With the rise in inflation and even devaluation of the Naira, one would wonder if the change promised by the current administration was to suffocate average Nigerians to death.
For the records, Guardian Newspaper reported that “Nigeria’s inflation rate since 2013 to date had grown from 8.48 per cent to 17.93 per cent in May 2021. In 2013, the inflation rate stood at 8.48 per cent while it dropped to 8.06 per cent 2014. In 2015, when this administration took over, it shot up to 9.01 per cent with a yearly change of 0.95 per cent and had continued to rise drastically. Giving a breakdown, in 2016, inflation rate rose sporadically to 15.68 per cent with about a 6.67 per cent increase from 2015. In 2017, it stood at 16.52 per cent with about a 0.85 per cent increase from 2016, while in 2018, the inflation rate significantly dropped to 12.09 per cent with about -4.43 per cent from 2017.

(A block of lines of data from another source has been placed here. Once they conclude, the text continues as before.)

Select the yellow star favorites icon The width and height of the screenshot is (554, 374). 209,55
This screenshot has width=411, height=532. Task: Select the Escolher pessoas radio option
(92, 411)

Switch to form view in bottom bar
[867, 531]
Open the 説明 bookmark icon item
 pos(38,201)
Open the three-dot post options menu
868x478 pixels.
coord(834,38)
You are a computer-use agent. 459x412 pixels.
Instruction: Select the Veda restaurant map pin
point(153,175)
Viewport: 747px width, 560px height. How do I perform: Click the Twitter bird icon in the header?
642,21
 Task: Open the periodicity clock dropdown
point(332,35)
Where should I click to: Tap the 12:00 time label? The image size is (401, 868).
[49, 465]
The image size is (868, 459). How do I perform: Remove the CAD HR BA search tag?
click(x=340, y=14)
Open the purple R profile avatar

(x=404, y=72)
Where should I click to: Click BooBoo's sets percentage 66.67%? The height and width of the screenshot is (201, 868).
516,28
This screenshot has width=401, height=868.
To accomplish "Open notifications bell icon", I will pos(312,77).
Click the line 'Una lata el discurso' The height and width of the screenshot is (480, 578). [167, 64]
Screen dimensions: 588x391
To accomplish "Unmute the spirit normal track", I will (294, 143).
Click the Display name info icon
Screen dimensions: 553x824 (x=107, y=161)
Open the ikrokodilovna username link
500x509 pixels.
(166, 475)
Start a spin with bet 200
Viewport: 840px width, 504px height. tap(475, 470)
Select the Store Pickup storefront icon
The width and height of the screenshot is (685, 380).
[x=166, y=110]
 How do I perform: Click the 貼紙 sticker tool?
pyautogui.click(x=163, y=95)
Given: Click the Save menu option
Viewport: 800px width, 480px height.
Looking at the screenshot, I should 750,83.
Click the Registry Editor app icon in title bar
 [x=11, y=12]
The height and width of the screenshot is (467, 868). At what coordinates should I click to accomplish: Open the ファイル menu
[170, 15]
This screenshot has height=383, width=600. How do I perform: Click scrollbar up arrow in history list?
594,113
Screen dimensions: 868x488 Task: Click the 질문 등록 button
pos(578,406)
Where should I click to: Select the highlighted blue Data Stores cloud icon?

“In 2019, it stood at 11.40 per cent with a yearly change of -0.70 per cent when compared to 2018, while in 2020 and 2021 as at May, the inflation rate stood at 13.2 per cent and 17.93 per cent respectively”.
For the understanding of the layman, a comparison of the prices of some foodstuffs between 2015 and 2021 showed that a bag of rice (foreign) was N10,500, but now N30,000, while a bag of local rice that was N6,000, now sells for N22,000.
More worrying is that a basin of garri in 2015 was N3,000, but now N11,000; cup of beans in 2015 was N30 now N120; an average tuber of yam in 2015 was N200 now N1,000; sizeable frozen fish in 2015 was N100, now N800.
The above is but a fragment of how the prices of foodstuffs in this present administration have drastically increased across board. Despite this sporadic increment, without increment in incomes, the Buhari-led administration has turned deaf ears to the plights of Nigerians.
It’s even more disturbing that Buhari has made it a norm to clamp down on those who cry for mercy, air their grievances, and Femi Adesina would rather call such people wailers. The President has not only withdrawn Nigerians’ freedom of expression but is also making deliberate and conscious moves to gag the media – so as not to be able to report his anomalies.
I am under necessity to ask, has Buhari greased the palms of leaders of the unions that ought to fight for the common man – Nigeria Labour Congress, Trade Union Congress – for them to have become lame ducks? Otherwise, I cannot understand how a nation’s citizens can be suffocated to this level and the relevant associations are unconcerned – rather, they are romancing the federal government.
Without mincing words, the increase in crime rate across the nation is a reflection of the harsh economic conditions – people are brooding on schemes, no matter how egregious or illegal it is to make money and sadly, Nigeria is now a jungle of Charles Darwin’s ‘Survival of the Fittest”. But rather than identify the challenges and tackle them, the President is “selectively” dealing with some persons in the language they understand.
Buhari is not bigger than Nigeria; he is not above the rule of law. I cannot understand how a nation of over 200 million people can be held hostage by a few persons who were elected, or better still rigged their way to power. I strongly believe that if Nigerians can come together in one voice and strength, they can bring this failed government to book.
Perhaps the president has not been hearing the cries of Nigerians; let me re-echo, without mincing words, “Buhari, we can’t breathe”.